A Rust implementation of Apache Spark that runs as a single 73 MiB binary in-process — think DuckDB — or scales out across a cluster as a Spark-compatible distributed engine, or runs entirely in your browser via WebAssembly. Same code, same plans, four deployment shapes.
DuckDB set the bar for embedded analytics — a single binary with vectorized execution. Apache Spark defined the API surface and deployment model for distributed compute. spark-rust adds the same engine in multiple lanes: one Rust query engine, four packagings, sharing the same analyzer, optimizer rules, physical plans, spill operators, and MLlib bindings.
pip install sparkrust, then sparkrust.connect(). No JVM, no daemon,
no network — the engine runs inside your Python process and reads parquet directly.
DuckDB-shaped ergonomics with the Spark API surface.

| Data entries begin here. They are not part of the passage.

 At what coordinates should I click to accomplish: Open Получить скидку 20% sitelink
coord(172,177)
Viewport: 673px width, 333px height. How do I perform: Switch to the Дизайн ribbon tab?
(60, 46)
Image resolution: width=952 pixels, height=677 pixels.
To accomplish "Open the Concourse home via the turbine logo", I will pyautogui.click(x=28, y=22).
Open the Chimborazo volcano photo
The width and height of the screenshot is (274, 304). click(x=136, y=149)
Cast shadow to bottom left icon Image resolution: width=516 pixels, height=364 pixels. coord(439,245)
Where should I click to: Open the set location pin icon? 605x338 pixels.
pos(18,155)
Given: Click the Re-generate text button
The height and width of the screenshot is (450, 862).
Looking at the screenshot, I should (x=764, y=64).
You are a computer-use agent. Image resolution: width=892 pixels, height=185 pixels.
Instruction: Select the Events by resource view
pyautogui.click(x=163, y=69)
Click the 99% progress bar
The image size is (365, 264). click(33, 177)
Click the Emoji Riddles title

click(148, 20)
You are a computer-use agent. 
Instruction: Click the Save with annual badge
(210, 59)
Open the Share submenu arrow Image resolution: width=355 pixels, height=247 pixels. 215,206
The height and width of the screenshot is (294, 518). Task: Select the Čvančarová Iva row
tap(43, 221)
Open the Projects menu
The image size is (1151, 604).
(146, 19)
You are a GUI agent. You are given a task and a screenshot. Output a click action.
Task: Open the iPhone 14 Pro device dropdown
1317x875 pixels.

The same spark-connect-server binary on localhost. Point
unmodified PySpark (3.5 and 4.0 dialects), notebooks, or JDBC clients at
sc://localhost:50051 and share one engine across clients.
Same code, same query plans, pointed at a cluster driver. Executors receive encoded query plans, run them with their own Arrow-batched DataFusion, and shuffle over gRPC + Arrow IPC. Unmodified PySpark just works.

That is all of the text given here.